I'd be careful with such assumptions. Docker forwards implementation details of the host system/userspace and isn't a VM after all. A Docker image is not forward-compatible with future Docker or host versions. Which implies the question whether people use Docker for the wrong reasons if their intention is to obtain future-proof reproducible builds etc., rather than merely increase image-per-machine density

Docker provides a lot more future-proof reproducibility than other deployment strategies, though. It's not 100% guaranteed, but whether a given docker image is forwards-compatible doesn't matter as long as the reproducibility of creating the Docker image doesn't change substantially.
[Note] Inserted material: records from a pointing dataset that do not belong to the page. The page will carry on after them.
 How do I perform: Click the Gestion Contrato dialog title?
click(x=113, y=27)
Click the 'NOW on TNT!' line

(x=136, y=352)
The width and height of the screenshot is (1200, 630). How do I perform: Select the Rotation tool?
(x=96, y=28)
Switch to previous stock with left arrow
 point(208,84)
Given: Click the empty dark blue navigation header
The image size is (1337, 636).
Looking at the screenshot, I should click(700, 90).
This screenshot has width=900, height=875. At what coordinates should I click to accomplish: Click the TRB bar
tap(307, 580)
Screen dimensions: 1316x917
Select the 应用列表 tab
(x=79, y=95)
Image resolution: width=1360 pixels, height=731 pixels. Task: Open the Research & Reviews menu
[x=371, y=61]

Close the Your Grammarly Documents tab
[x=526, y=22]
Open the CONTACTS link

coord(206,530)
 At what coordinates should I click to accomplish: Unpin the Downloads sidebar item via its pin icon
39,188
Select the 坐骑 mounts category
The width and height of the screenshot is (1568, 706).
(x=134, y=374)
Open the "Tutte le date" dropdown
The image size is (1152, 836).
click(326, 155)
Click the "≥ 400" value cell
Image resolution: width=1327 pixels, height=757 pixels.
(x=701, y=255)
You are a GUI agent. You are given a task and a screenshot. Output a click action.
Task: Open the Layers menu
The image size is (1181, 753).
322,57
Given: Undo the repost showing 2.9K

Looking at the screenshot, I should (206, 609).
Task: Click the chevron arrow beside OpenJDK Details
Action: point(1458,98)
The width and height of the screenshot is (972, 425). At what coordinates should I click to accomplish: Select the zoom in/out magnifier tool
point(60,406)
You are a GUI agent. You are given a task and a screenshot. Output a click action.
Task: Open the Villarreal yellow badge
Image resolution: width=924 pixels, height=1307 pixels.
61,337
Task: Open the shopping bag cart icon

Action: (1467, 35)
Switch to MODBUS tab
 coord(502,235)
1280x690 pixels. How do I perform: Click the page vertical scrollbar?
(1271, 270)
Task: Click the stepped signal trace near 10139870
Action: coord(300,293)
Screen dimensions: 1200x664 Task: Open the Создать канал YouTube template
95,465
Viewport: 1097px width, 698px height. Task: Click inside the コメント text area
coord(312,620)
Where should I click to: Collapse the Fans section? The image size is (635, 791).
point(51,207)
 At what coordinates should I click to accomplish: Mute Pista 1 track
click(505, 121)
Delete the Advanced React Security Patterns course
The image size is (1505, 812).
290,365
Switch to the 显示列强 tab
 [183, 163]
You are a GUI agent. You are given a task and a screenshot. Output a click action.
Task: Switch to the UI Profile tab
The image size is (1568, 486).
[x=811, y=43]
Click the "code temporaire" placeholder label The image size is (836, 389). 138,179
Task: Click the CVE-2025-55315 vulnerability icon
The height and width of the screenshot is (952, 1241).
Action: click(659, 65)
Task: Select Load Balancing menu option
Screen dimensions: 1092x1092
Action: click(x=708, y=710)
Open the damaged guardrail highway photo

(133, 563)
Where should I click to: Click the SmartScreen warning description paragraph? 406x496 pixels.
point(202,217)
In other words, as long as I can get (or make) an ubuntu:xenial docker image and apply the same (or similar) transformations to it to make the end result, it doesn't matter nearly as much whether specifically this Docker instance works across all versions of Docker forever.

Hating on systemd to hate on it is never going to give you a positive outlook. I personally really like the packaging simplicity and the concept of target files. But I have had lots of issues with the implementation and this article shows a pretty good example of just how complex it can get.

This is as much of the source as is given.